- [Assigned task] Leaving out every picture, please repeat exactly the line that contains "Click the shield tracking protection icon" and each line after it through the final line below.

|---|

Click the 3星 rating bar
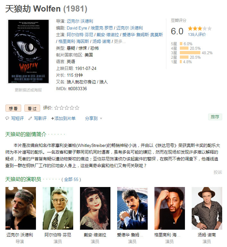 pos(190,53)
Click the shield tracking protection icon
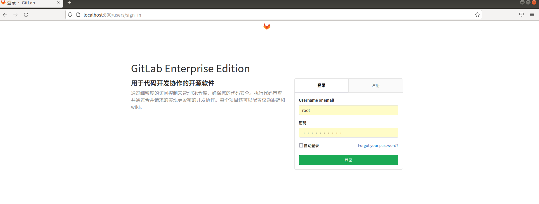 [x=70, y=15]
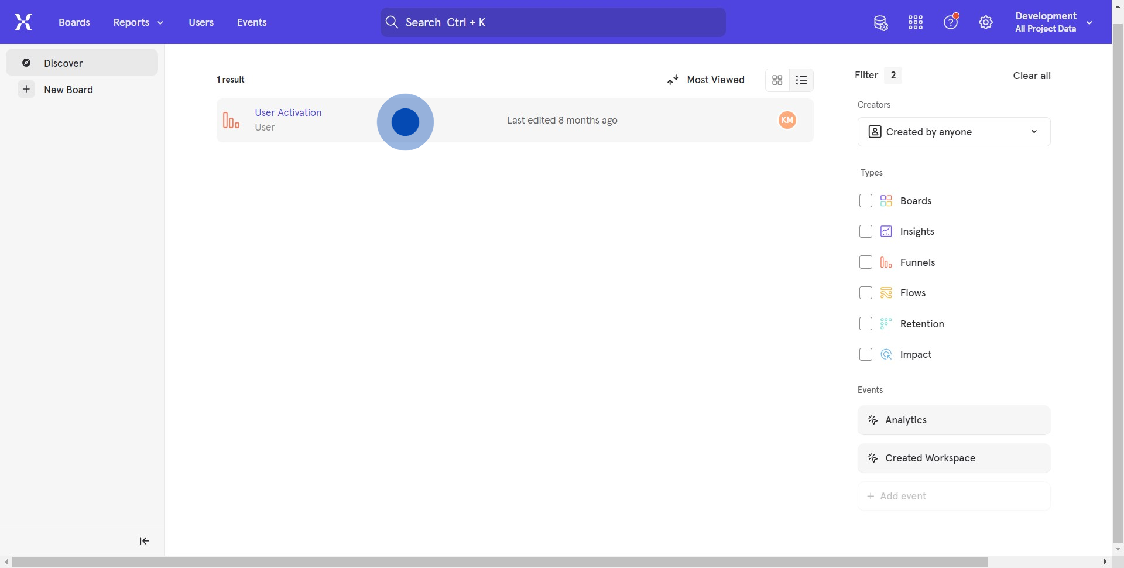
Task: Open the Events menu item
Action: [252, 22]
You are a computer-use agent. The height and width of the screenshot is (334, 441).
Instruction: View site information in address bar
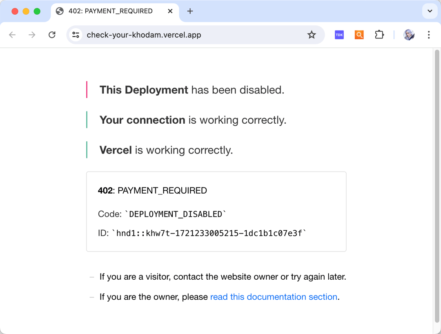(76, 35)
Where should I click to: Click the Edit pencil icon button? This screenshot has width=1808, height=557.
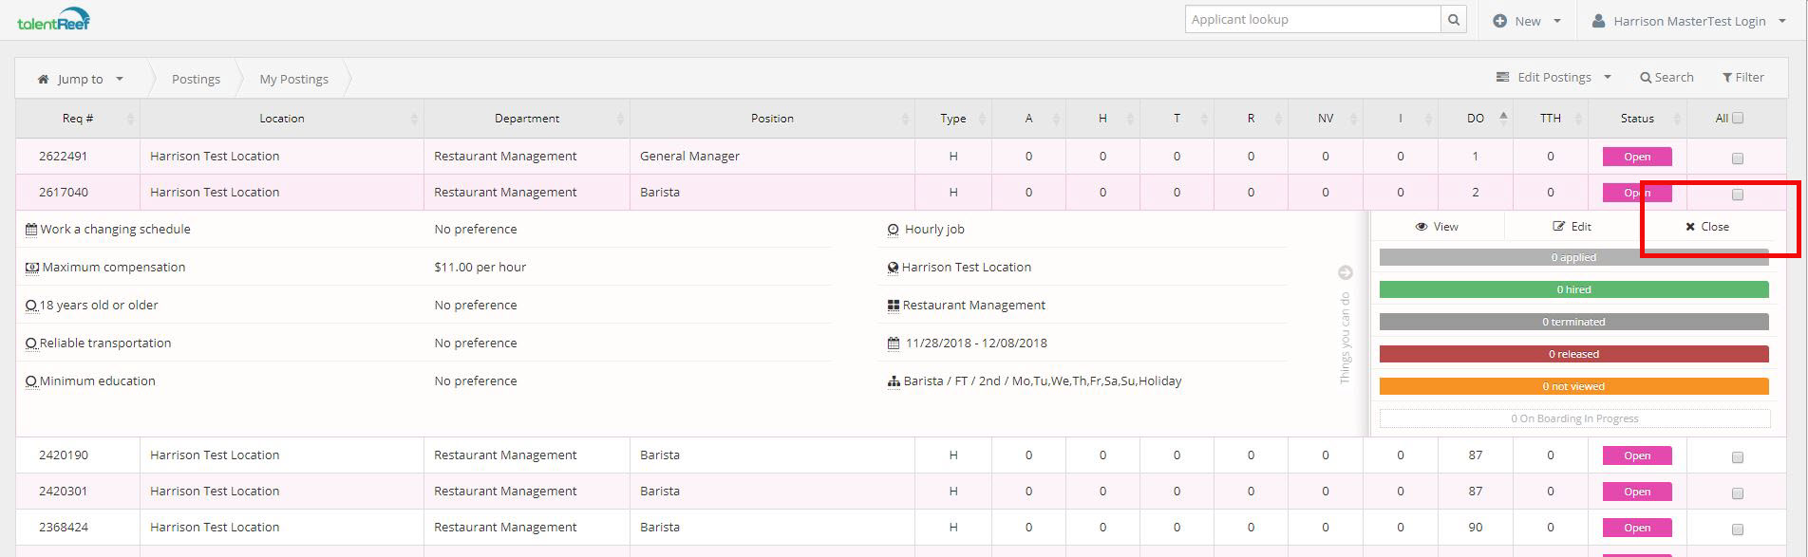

|---|

- [Result of this exercise]
Click the shield tracking protection icon
 [x=70, y=15]
Task: Open the Events menu item
Action: [252, 22]
You are a computer-use agent. The height and width of the screenshot is (334, 441).
Instruction: View site information in address bar
(76, 35)
Where should I click to: Click the Edit pencil icon button? This screenshot has width=1808, height=557.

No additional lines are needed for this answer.